On balance, the plaintiff Whiteside and the witness Shirey were found by the court not to be very credible or probative witnesses. Neither seemed comfortable on the stand, both seemed unduly nervous, even more so than the average witness who has simply not appeared in a courtroom previously. The documentary evidence in the record including the bank signature cards, the signed checks, combined with the testimony, suggest that plaintiff, in particular, was trying to mold his testimony to avoid the legal responsibilities with which he is being charged.

CONCLUSION

For the reasons discussed above, plaintiff William E. Whiteside is not entitled to any refund. The plaintiff’s claim for a refund is, hereby, DISMISSED. The defendant, however, is entitled to the balance of the unremitted trust fund taxes in the sum of $139,963.67. The Clerk of the United States Claims Court is also directed to enter judgment in the amount of $139,-963.67 plus statutory interest and costs, as appropriate.

IT IS SO ORDERED.

. Strangely enough, the two sets of minutes both include the word "annual” in the caption, although the meetings occurred within less than a month of each other. The April 18, 1983 minutes are titled "Annual and Special Meeting of General Freights, Inc.” and the May 5, 1983 minutes are titled "Annual Board of Directors' Minutes.” The May 5, 1983 minutes make no mention of the recent April meeting.
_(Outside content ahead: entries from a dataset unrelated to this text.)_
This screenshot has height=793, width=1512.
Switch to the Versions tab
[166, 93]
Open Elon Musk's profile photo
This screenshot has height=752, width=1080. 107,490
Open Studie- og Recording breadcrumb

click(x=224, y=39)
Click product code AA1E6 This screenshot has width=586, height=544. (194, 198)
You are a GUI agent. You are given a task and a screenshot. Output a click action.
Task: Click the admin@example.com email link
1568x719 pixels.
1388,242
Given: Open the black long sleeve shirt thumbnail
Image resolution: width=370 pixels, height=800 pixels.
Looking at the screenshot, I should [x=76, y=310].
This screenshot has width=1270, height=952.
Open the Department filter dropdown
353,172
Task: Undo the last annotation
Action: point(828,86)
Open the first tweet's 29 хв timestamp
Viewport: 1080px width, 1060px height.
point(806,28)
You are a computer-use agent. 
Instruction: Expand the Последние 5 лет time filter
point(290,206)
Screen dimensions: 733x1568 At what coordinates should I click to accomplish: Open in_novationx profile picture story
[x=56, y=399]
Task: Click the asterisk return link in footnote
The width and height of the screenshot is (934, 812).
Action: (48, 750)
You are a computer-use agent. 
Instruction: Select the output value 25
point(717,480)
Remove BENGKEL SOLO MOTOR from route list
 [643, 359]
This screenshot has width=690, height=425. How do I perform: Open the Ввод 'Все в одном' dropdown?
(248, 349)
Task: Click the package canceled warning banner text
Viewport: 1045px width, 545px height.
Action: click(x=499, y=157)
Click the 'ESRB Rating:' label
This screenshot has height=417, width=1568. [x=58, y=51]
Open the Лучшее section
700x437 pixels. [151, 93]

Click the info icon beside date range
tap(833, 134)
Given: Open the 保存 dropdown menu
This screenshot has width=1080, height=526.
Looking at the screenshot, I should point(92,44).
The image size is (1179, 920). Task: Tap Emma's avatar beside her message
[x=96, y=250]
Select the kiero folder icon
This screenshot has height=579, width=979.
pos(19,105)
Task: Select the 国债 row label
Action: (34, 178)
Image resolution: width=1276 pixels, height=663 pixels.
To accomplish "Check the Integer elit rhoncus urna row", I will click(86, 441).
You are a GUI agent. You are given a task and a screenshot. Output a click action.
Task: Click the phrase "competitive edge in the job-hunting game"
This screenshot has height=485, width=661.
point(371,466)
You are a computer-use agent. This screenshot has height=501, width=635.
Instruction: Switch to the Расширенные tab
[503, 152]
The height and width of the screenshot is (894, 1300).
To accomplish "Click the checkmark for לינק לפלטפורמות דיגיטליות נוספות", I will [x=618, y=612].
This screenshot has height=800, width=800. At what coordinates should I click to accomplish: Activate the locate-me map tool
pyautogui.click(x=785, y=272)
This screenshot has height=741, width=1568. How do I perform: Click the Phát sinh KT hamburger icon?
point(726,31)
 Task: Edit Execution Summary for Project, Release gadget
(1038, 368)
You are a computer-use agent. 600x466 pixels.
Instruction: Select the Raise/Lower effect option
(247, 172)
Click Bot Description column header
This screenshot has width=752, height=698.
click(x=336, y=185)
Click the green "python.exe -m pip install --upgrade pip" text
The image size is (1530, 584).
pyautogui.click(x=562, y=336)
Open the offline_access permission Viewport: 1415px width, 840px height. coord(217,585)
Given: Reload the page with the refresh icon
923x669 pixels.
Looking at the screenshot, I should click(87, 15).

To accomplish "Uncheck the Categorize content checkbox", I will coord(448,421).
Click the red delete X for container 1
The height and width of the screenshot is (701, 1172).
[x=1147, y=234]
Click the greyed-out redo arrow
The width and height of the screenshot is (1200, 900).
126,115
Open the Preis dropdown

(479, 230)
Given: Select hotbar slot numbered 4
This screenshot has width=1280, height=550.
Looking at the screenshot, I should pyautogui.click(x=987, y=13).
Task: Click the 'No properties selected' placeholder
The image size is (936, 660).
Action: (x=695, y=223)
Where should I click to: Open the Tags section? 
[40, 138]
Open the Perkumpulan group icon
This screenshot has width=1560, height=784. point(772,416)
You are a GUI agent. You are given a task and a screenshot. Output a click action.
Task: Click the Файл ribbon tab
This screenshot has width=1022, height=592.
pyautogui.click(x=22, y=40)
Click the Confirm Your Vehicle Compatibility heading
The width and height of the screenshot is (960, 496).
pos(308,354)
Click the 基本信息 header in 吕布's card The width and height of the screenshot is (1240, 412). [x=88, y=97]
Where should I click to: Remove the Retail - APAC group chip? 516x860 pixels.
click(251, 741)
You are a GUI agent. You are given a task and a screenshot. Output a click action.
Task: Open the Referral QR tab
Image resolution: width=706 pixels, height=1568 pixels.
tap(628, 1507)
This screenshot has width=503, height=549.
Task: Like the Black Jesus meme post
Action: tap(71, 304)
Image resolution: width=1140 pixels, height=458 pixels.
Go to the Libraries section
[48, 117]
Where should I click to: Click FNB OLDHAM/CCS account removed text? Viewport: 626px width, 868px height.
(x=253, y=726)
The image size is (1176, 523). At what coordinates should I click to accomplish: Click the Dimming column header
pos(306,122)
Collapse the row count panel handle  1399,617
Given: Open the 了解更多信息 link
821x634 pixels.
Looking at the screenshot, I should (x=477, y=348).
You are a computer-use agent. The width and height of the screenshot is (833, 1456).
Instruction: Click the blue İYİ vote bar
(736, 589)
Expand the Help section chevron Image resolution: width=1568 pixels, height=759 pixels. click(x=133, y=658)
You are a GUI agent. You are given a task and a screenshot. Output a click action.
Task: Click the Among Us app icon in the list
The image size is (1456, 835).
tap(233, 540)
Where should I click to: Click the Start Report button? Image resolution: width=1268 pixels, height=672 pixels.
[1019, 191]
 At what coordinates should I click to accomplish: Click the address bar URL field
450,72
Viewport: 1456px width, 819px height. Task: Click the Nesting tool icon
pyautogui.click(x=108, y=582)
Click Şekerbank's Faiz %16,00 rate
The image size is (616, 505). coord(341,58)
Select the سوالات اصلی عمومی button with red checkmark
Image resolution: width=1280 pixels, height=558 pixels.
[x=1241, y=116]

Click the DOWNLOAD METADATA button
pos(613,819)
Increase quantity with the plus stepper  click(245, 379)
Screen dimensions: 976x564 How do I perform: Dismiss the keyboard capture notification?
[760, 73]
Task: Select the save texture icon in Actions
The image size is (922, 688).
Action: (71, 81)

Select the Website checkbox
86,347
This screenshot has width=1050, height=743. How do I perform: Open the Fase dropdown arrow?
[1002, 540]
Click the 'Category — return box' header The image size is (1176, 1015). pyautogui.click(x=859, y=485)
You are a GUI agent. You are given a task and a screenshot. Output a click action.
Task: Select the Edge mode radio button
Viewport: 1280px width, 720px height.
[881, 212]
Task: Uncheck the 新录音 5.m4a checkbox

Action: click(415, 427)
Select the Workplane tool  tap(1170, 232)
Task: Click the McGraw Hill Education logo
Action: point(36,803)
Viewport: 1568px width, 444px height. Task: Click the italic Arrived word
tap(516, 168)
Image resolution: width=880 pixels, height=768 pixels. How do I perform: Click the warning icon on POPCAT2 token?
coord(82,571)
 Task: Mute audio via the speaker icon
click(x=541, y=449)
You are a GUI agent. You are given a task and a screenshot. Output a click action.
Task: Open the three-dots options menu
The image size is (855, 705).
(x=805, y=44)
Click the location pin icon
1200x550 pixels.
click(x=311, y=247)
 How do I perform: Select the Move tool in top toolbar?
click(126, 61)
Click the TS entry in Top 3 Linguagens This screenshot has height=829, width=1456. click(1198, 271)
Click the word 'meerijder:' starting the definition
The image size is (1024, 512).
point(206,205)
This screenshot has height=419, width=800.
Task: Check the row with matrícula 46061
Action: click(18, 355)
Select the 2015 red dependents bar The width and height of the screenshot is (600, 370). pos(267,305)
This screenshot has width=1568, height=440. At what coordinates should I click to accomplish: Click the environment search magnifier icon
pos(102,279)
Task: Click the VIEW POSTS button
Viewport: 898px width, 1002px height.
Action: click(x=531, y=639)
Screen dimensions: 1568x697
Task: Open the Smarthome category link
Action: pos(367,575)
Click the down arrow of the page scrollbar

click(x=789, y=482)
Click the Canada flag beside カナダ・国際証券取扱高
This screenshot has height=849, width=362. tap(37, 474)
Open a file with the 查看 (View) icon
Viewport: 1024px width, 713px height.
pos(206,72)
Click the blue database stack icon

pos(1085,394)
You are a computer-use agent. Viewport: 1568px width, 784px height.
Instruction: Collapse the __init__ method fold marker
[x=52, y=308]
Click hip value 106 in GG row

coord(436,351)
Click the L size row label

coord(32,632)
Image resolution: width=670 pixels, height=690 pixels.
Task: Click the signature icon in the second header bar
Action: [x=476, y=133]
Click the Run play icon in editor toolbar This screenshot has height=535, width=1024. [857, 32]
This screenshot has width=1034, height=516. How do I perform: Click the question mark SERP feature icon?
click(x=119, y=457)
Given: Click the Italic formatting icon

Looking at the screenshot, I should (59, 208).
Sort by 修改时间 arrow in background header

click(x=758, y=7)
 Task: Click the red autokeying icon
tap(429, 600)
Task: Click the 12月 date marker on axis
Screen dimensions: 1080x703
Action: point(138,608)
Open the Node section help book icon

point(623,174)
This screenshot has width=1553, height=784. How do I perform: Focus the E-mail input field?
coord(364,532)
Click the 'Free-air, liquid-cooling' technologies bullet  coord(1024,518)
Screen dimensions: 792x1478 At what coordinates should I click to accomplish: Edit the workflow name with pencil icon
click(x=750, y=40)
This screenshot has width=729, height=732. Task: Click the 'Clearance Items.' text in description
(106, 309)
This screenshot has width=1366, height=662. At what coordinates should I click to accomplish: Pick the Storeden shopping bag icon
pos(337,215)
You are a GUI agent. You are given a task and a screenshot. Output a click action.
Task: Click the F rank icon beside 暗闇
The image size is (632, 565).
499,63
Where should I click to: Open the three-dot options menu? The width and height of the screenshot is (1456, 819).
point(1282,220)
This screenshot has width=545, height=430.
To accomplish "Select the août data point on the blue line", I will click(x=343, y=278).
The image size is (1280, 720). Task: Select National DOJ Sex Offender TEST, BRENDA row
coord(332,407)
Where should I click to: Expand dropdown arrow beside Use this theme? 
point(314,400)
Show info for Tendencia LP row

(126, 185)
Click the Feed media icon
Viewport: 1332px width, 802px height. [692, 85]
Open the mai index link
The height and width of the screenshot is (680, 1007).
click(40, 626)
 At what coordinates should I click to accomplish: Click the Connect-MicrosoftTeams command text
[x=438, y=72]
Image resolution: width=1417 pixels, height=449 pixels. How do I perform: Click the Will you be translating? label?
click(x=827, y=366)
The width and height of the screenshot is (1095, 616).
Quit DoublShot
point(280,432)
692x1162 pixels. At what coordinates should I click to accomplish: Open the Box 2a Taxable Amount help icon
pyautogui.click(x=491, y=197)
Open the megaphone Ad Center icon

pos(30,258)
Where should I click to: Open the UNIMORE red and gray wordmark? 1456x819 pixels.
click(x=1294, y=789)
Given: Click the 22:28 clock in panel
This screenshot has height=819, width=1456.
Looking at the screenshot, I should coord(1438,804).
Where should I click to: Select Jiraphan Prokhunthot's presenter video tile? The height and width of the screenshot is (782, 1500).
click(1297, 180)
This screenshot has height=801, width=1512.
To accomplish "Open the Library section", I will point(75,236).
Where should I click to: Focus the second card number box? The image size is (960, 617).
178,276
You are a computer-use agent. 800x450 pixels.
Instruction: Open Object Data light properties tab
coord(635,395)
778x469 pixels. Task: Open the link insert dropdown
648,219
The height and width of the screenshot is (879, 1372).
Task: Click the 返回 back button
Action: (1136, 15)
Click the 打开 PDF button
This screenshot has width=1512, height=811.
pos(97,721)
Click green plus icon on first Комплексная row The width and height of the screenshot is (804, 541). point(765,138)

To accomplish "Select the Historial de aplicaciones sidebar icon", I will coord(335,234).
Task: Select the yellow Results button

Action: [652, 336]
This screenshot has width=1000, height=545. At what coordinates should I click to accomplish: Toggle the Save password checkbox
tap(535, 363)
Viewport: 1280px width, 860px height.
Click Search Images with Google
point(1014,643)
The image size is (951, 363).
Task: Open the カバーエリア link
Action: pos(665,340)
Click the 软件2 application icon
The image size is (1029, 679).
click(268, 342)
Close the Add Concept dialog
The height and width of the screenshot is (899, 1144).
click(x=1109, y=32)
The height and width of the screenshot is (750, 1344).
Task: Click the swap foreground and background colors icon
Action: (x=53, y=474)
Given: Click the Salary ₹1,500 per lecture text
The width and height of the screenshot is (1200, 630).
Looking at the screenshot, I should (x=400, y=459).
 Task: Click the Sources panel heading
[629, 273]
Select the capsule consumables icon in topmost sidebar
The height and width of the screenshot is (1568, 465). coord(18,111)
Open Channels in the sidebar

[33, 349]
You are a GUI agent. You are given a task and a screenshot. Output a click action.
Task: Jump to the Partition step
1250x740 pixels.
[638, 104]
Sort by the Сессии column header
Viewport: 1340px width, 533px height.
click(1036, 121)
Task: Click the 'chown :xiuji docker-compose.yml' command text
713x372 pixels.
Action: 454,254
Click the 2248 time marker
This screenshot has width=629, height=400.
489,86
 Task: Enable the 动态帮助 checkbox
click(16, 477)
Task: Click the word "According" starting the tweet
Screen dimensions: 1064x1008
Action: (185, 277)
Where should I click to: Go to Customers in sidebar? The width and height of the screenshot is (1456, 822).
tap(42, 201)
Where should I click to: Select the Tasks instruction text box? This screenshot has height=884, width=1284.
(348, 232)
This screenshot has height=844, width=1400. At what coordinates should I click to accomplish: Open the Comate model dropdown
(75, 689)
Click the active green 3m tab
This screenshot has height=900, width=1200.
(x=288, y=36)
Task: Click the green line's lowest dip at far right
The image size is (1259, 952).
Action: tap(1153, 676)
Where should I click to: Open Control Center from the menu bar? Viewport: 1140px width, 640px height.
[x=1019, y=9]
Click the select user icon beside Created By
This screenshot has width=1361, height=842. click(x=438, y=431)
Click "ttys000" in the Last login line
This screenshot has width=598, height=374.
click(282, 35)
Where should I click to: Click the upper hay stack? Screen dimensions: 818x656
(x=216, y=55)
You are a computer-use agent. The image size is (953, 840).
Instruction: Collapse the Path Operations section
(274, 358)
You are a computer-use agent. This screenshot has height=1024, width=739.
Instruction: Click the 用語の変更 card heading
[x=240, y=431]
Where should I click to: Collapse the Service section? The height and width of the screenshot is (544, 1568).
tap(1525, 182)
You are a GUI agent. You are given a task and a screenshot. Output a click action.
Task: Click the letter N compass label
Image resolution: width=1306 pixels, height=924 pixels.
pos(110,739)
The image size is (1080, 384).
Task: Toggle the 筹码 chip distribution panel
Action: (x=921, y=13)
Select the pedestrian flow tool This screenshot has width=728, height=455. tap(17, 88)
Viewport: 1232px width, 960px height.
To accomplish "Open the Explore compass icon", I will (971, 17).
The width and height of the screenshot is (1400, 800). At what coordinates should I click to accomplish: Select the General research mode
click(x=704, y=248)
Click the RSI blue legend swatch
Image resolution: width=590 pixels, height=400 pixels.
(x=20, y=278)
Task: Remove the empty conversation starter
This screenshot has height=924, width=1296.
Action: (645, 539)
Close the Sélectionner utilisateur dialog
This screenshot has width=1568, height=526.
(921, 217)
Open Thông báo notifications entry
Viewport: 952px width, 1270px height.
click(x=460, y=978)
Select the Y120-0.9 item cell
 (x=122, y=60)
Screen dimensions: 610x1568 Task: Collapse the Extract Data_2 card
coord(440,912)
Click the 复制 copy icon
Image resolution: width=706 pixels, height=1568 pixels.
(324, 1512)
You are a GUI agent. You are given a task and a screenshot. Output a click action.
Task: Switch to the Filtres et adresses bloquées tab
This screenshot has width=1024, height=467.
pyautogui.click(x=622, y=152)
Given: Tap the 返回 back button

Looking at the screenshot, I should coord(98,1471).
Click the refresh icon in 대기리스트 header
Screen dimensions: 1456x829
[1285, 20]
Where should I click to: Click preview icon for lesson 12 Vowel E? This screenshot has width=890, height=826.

. The Federal Circuit has held that "where a person has authority to sign the checks of the corporation, [citations omitted] or to prevent their issuance by denying a necessary signature, [citations omitted] or where that person controls the disbursement of the payroll, ... he will generally be held ‘responsible.’ ” Godfrey, 748 F.2d at 1576. However, "[t]he mechanical duties of signing checks and preparing tax returns are thus not determinative of liability under § 6672.” Godfrey, 748 F.2d at 1575; DiStasio v. United States, 22 Cl.Ct. 36, 45 (1990); Heimark v. United States, 18 Cl.Ct. at 22.

. A failure to produce evidence can create an inference that, had the evidence been presented, the evidence would establish a case for the opposing party. The particular facts of the case at issue will impact the strength of that inference. As stated in Interstate Circuit, Inc., et al v. United States:

The production of weak evidence when strong is available can only lead to the conclusion that the strong would have been adverse. Clifton v. United States [45 U.S.], 4 How. 242, 247 [11 L.Ed. 957]. Silence then becomes evidence of the most convincing character. Runkle v. Burnham, 153 U.S. 216, 225 [14 S.Ct. 837, 840, 38 L.Ed. 694]; Kirby v. Tallmadge, 160 U.S. 379, 383 [16 S.Ct. 349, 350, 40 L.Ed. 463]; Vajtauer v. Commissioner of Immigration, 273 U.S. 103, 111, 112 [47 S.Ct. 302, 305, 306, 71 L.Ed. 560]; Mammoth Oil Co. v. United States, 275 U.S. 13, 53 [48 S.Ct. 1, 10, 72 L.Ed. 137]; Local 167 v. United States, 291 U.S. 293, 298 [54 S.Ct. 396, 398, 78 L.Ed. 804].